EXCERPT PROVIDED ▸
• • •

I watched the demo. The music barely matched any of the moods in the footage, but the sound was there. Won’t be long, people, so learn to work with the machines! Meanwhile, I’ll be working on my modular-synth retirement.


----------



## KarlHeinz (Jul 15, 2021)

I am usually a big fan of AI stuff as long as there is the option to get involved as some kind of "musician" (whatever that means in detail, for me its more about sounds then notes).

But here no "musician" needed it seems. AI does the composition, AI then does the sounds (its kind of crazy, it generates a midi but you wont get it, only next AI engine gets it.....).

Only part (yet !!! who knows for how long ......) missing the transcription of the musical task for the AI to bring the results.....I am sure this will be "fixed" soon and nobody needed anymore (maybe for listening.....but.....how long.....).

Sigh.....


----------



## SergeD (Jul 15, 2021)

Sadly for some composers the stock music extinction is not far ahead
https://www.stockmusicextinction.com/

But I wonder if an AI song could be sued for piracy by another AI song. As example, at 19 seconds, the cinematic demo is clearly taken from the Jurassic park theme. 




__





Dynascore


Dynascore is the world’s first Dynamic Music Engine. Magically compose tracks that are perfectly synchronized with your video.




www.wonder.inc




If that theme is overused in many AI songs, that could lead to some funny situation where a an AI is sued by a second AI, that would be cool


----------



## Vlzmusic (Jul 15, 2021)

The music in the "scenes change" is rubbish. If your clients buy rubbish from you, they may switch to the AI supplier.


----------



## SamC (Jul 15, 2021)

I assume the quality of AI music and its ability to score will become exponentially better very quickly. They're going hard on data collection to constantly refine. These companies have been contacting composers to test them, which seems...counterintuitive for the composer - - refining an AI that aims to chip away his/her livelihood. 

If your main gig is underscore library or corporate, the clock is ticking for sure.


----------



## germancomponist (Jul 15, 2021)

At some point, computers and machines do everything. Then why should one still live, or from what, if there are hardly any jobs left?


----------



## mybadmemory (Jul 15, 2021)

• • •

LISTED RECORDS ▸
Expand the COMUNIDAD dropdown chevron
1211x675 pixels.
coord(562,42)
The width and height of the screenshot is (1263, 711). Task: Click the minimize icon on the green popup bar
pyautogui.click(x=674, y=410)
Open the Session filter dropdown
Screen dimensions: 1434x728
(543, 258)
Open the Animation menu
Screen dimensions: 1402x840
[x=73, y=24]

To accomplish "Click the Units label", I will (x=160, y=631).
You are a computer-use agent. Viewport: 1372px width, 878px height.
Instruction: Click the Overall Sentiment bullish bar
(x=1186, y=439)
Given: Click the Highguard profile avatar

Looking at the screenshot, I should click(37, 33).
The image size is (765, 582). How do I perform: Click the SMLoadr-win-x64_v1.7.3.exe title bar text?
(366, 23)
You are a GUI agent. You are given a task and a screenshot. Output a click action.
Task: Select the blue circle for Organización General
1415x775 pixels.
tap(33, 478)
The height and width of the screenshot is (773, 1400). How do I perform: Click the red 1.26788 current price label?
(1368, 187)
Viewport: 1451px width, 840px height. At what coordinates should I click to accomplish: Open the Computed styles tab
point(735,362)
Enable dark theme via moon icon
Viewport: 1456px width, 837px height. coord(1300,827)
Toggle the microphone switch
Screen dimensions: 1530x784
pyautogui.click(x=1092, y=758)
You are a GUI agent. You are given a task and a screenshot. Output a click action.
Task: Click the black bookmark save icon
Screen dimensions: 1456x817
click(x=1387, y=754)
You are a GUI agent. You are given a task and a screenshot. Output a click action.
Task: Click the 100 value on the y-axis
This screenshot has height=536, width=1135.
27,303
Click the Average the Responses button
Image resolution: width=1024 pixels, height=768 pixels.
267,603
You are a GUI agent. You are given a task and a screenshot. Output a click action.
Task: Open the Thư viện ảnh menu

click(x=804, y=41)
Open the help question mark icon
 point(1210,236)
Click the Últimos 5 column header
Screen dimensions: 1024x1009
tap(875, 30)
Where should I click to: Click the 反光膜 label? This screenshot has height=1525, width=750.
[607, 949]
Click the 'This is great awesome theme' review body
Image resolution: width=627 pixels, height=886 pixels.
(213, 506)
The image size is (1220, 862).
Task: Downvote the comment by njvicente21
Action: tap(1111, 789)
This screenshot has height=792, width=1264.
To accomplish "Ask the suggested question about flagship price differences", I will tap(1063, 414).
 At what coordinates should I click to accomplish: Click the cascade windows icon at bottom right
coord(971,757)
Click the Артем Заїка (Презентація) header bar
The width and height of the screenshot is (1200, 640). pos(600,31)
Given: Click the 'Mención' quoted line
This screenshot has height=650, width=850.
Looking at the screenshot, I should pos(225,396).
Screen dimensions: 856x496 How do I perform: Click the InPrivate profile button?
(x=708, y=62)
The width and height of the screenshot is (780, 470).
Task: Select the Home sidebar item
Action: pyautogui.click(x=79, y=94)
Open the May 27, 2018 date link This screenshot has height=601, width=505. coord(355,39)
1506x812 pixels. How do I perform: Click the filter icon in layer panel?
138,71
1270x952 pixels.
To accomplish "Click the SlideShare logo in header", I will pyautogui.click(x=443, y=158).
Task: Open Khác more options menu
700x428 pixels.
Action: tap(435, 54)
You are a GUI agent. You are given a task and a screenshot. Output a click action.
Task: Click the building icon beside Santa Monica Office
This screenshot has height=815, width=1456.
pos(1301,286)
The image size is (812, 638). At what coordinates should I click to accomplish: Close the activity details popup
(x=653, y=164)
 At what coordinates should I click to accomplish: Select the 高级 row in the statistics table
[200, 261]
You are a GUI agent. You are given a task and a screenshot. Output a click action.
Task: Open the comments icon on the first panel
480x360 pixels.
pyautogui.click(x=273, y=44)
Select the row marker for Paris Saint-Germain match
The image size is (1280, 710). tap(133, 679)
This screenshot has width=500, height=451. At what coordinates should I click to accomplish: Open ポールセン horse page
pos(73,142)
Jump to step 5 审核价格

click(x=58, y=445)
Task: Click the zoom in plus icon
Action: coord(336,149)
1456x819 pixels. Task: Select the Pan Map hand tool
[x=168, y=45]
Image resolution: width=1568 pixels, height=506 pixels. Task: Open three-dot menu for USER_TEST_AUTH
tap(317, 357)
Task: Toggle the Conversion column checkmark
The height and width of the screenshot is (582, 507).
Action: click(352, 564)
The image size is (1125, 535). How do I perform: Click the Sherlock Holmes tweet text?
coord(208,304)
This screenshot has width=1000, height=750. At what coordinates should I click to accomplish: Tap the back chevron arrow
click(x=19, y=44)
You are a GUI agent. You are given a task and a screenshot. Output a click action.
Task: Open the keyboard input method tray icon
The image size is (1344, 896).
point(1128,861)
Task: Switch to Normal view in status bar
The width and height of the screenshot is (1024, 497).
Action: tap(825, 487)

• • •

EXERCISE DIRECTIONS ▸ In the forum thread on AI-composed music, which theme does SergeD say the cinematic demo takes from at 19 seconds?

RESPONSE ▸ The Jurassic Park theme.